Below are some entries. Output each one exactly as it appears.

*** Opening of DATA RECORDS ***

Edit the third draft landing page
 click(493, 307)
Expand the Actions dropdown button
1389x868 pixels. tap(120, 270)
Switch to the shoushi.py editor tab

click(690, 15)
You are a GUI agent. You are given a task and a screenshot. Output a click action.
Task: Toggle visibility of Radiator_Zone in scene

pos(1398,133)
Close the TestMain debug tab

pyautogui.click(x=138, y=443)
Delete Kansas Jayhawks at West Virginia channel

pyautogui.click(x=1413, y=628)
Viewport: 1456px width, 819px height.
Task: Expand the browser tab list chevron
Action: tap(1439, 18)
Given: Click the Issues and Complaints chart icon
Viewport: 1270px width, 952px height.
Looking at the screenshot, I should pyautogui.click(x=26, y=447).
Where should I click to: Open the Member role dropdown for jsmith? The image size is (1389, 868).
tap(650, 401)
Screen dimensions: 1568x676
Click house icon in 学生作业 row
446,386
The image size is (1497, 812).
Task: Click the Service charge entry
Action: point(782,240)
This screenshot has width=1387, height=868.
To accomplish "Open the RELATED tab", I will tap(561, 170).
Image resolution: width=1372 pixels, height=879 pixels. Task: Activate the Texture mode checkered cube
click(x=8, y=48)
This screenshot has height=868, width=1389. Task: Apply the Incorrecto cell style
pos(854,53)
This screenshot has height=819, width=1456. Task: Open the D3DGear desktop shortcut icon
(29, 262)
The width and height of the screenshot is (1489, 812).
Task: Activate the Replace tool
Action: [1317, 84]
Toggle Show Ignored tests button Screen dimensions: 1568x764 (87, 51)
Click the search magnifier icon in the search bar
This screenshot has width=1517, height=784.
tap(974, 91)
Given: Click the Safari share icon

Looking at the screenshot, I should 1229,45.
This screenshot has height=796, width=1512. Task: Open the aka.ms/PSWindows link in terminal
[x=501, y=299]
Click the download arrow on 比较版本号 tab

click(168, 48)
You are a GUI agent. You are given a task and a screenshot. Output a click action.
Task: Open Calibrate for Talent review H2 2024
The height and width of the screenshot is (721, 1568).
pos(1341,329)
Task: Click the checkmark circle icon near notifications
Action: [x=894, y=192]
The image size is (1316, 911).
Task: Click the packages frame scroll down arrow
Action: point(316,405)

*** Close of DATA RECORDS ***

#### FINISHED EXERCISE:
Edit the third draft landing page
 click(493, 307)
Expand the Actions dropdown button
1389x868 pixels. tap(120, 270)
Switch to the shoushi.py editor tab

click(690, 15)
You are a GUI agent. You are given a task and a screenshot. Output a click action.
Task: Toggle visibility of Radiator_Zone in scene

pos(1398,133)
Close the TestMain debug tab

pyautogui.click(x=138, y=443)
Delete Kansas Jayhawks at West Virginia channel

pyautogui.click(x=1413, y=628)
Viewport: 1456px width, 819px height.
Task: Expand the browser tab list chevron
Action: tap(1439, 18)
Given: Click the Issues and Complaints chart icon
Viewport: 1270px width, 952px height.
Looking at the screenshot, I should pyautogui.click(x=26, y=447).
Where should I click to: Open the Member role dropdown for jsmith? The image size is (1389, 868).
tap(650, 401)
Screen dimensions: 1568x676
Click house icon in 学生作业 row
446,386
The image size is (1497, 812).
Task: Click the Service charge entry
Action: point(782,240)
This screenshot has width=1387, height=868.
To accomplish "Open the RELATED tab", I will tap(561, 170).
Image resolution: width=1372 pixels, height=879 pixels. Task: Activate the Texture mode checkered cube
click(x=8, y=48)
This screenshot has height=868, width=1389. Task: Apply the Incorrecto cell style
pos(854,53)
This screenshot has height=819, width=1456. Task: Open the D3DGear desktop shortcut icon
(29, 262)
The width and height of the screenshot is (1489, 812).
Task: Activate the Replace tool
Action: [1317, 84]
Toggle Show Ignored tests button Screen dimensions: 1568x764 (87, 51)
Click the search magnifier icon in the search bar
This screenshot has width=1517, height=784.
tap(974, 91)
Given: Click the Safari share icon

Looking at the screenshot, I should 1229,45.
This screenshot has height=796, width=1512. Task: Open the aka.ms/PSWindows link in terminal
[x=501, y=299]
Click the download arrow on 比较版本号 tab

click(168, 48)
You are a GUI agent. You are given a task and a screenshot. Output a click action.
Task: Open Calibrate for Talent review H2 2024
The height and width of the screenshot is (721, 1568).
pos(1341,329)
Task: Click the checkmark circle icon near notifications
Action: [x=894, y=192]
The image size is (1316, 911).
Task: Click the packages frame scroll down arrow
Action: point(316,405)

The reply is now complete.